··· DATA EXCERPTS ···
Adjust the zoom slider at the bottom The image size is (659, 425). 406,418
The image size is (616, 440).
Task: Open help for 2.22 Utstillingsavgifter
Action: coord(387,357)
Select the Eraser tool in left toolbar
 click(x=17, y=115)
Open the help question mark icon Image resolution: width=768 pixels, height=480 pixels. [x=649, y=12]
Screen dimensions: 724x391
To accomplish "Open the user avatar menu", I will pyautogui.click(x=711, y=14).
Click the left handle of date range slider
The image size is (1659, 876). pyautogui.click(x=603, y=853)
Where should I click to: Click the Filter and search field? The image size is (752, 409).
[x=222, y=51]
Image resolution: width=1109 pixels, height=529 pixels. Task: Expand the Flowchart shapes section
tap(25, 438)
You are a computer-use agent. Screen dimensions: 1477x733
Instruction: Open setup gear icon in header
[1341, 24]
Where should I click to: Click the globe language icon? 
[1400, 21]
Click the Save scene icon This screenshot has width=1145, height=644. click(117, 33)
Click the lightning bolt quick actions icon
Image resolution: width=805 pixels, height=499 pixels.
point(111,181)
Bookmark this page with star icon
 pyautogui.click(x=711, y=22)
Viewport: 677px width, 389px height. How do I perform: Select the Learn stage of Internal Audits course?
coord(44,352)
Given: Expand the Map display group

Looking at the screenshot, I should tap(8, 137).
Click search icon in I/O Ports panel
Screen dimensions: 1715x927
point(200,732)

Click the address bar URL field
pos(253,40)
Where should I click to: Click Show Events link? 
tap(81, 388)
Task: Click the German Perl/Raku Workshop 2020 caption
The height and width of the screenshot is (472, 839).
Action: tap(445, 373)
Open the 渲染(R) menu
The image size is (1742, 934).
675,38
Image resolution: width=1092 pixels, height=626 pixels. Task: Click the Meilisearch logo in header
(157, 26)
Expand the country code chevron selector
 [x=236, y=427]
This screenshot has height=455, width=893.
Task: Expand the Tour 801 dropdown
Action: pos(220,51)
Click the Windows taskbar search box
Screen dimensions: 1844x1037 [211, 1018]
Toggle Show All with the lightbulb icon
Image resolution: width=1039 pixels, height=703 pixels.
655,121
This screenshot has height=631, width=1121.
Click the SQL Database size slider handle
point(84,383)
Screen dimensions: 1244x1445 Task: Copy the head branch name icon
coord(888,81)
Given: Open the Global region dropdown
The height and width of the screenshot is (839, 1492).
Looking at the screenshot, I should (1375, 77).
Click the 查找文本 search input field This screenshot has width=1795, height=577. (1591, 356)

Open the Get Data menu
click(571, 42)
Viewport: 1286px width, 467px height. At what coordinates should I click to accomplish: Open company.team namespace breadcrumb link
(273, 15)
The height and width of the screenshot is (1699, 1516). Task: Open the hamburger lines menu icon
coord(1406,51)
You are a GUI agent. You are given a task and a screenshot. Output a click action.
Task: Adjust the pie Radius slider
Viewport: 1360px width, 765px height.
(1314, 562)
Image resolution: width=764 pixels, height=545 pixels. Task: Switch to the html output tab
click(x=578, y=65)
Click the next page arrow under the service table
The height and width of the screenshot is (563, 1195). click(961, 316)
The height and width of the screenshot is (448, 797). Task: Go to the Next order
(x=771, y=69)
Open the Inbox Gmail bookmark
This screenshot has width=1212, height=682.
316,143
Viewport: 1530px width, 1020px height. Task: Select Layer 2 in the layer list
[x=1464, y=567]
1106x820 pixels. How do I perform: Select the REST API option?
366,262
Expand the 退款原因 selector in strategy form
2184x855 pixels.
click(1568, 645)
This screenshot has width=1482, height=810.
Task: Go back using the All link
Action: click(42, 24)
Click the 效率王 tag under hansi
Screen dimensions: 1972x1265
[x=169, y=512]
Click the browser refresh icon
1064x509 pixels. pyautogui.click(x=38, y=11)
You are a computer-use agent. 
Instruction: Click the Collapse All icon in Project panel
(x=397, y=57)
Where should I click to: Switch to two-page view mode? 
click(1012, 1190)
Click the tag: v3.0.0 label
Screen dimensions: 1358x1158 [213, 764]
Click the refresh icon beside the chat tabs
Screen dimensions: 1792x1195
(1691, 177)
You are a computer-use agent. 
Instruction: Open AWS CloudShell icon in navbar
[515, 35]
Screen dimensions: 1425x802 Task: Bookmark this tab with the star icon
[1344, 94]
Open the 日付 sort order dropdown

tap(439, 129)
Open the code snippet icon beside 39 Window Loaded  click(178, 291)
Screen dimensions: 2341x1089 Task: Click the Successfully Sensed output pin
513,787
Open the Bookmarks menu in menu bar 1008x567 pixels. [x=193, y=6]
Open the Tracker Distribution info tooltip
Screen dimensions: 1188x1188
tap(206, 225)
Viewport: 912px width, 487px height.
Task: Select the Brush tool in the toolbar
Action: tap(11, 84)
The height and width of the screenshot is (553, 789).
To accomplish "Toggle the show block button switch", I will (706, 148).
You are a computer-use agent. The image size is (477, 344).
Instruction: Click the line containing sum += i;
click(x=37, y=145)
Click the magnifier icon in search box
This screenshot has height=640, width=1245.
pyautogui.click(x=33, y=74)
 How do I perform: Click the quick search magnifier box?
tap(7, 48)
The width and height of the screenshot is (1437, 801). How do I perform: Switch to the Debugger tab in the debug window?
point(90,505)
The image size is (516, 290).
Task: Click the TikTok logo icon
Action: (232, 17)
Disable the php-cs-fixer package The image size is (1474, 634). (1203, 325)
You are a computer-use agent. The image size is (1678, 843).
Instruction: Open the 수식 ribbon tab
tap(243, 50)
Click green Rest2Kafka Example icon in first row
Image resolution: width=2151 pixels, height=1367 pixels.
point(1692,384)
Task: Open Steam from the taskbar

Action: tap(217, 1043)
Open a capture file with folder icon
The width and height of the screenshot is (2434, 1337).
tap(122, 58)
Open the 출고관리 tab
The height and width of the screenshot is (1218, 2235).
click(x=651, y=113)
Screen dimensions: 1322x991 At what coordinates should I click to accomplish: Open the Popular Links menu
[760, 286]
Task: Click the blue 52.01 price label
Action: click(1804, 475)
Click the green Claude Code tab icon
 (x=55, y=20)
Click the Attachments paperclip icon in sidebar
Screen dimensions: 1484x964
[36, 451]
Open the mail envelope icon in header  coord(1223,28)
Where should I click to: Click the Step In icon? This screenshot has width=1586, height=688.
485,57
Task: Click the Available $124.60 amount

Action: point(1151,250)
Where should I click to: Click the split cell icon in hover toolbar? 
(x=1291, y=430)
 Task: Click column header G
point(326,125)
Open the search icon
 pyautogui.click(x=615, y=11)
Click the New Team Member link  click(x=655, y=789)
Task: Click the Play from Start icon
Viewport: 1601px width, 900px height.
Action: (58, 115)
···
**PROBLEM TO WORK ON**
Please filter the entries for the word "computer" and copy the lines that have it.

**FINISHED EXERCISE**
You are a computer-use agent. Screen dimensions: 1477x733
You are a computer-use agent. 
You are a computer-use agent. 
You are a computer-use agent. The image size is (477, 344).
You are a computer-use agent. The image size is (1678, 843).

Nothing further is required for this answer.